Not too long ago, there was a region of the world whose currencies suddenly and dramatically were devalued, causing a major drop in the stock markets of the countries in the region, defaults on debt payments, political upheaval, an eventual bailout by the IMF (International Monetary Fund), and the largest one day drop in our stock market EVER!
It was the Asian financial crisis that began in July 1997 – embroiling the Southeast Asian states of Thailand, Malaysia, Singapore, Indonesia, Hong Kong, and South Korea (as well as China). Over the previous decade, these countries had registered some of the most impressive economic growth rates in the world – expanding by 6% to 9% per annum, as measured by Gross Domestic Product. It was in October 1998 that the Dow Jones Industrial Average fell more than 500 points (at that time, the biggest one day point drop ever). And yet, by early 1999 (less than 20 months later), the crisis had worked itself out. Looking back on it now, it was just a blip in the global capital markets.
What is going on in Greece is in many ways similar to what happened in Latin America in the 1980s, and Asia and Russia in 1998. These types of debt crises happen on a fairly frequent basis, and the cause is always the same even though the characters change each decade. In each of these cases a country or a group of countries borrow too much money and find it necessary to take drastic steps to work their way out of debt. Lax accounting and financial standards – as well as sketchy politics usually contribute to the problem. Even the United States is not immune from such crises from time to time. The greater threat is to the Euro (the currency). Though we wouldn’t be surprised to see the Euro continue to depreciate versus the U.S. Dollar, European stocks as a whole remain attractively valued and compelling investments.
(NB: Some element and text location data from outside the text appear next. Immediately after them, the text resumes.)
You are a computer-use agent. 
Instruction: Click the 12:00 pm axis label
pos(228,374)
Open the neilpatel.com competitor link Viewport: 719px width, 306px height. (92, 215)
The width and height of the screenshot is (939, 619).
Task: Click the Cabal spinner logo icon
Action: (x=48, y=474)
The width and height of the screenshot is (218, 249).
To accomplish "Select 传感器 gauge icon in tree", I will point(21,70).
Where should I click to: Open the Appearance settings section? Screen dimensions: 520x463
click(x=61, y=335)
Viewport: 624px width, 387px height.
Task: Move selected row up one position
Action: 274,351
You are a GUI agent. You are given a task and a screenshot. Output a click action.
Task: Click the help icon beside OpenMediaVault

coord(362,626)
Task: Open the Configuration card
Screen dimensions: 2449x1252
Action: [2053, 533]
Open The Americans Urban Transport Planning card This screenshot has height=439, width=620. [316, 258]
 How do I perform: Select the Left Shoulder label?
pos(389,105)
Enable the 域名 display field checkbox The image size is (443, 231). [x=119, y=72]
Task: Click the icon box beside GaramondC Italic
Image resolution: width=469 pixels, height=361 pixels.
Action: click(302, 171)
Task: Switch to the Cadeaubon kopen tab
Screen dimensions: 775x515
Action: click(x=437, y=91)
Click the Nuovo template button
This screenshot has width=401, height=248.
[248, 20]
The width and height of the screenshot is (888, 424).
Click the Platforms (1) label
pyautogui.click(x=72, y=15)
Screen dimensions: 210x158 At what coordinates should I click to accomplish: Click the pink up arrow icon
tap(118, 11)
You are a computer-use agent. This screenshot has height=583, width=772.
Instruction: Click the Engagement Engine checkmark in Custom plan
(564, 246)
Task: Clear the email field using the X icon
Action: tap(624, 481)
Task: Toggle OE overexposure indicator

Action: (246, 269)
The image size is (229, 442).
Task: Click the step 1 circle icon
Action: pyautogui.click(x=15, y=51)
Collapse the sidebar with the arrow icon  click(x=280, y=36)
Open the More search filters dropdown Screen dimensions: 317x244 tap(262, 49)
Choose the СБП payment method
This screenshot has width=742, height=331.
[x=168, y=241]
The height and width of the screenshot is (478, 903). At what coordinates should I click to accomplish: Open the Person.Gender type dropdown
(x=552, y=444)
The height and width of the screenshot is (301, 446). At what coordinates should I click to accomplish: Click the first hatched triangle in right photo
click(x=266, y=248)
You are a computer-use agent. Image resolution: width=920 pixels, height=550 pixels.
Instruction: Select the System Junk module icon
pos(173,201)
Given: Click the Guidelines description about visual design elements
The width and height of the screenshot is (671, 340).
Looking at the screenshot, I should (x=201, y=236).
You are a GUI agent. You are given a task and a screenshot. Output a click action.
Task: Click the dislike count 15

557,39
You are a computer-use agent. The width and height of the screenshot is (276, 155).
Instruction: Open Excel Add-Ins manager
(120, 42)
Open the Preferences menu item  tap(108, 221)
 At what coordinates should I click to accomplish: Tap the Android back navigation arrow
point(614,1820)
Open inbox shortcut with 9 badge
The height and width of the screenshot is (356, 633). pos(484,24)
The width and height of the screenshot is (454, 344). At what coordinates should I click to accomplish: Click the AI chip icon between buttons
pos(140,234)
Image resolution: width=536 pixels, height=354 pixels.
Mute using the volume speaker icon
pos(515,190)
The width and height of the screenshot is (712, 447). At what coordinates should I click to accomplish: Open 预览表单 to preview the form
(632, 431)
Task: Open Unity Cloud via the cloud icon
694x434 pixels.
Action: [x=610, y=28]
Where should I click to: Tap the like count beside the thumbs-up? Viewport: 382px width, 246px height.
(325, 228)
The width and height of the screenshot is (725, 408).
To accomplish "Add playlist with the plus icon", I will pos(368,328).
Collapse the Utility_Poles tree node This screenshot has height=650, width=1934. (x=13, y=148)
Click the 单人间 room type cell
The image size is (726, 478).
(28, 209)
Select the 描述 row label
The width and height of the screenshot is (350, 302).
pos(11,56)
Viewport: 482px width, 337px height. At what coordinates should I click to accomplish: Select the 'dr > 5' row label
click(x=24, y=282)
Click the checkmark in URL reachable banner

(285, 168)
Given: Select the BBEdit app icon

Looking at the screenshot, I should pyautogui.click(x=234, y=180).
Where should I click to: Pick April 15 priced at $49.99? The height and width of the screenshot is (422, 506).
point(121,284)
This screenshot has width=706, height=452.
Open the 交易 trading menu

This is not to say we expect the recovery in Greece to resemble what we saw Asia – there are numerous differences. However, Greece is not going away. As we have long explained to clients, our company invests in companies, not economies. And companies can profit regardless of the local economy or the best intentions of politicians and their policies.
We wish Greece the best and look forward to visiting again soon (especially Santorini). The bottom line is that the events in Greece validate our investment strategy of managing portfolios to each client’s specific needs – while being diversified and maintaining discipline. No one knows for sure what will happen in Greece. We do know, however, that capitalism works and you should not change your long term investment strategy based on short term market conditions. We view these periodic episodes as a normal part of investing on a global basis. Periods of short term volatility should be expected – and even welcomed – because they help cleanse the global economic system and often set the stage for future growth.
By the way, what if you had the gall/ foresight/ discipline to buy a dumb old basket (or index) of stocks of these emerging Asian countries on 1/1/99 (after many of these markets had lost more than 70% of their value) and held them 16.5 years till 6/30/15 – how might you have done? Using the MSCI All World Asia Ex Japan Index as a benchmark, your investment would have increased by 334%. More than three fold in less than 17 years – pretty darn great! What about a similar investment in the Standard & Poor’s 500 Index (U.S. Large Company Stocks): 128%.
Looking forward, we remain incredibly upbeat about what lies ahead for investors. Despite what the media reports, we find many reasons to be optimistic for those disciplined investors that understand the power of time value of money, diversification, and cost/tax management. While no two financial crises are exactly the same, there are certain common threads that give us comfort that we will rise after we stumble and all be stronger for it.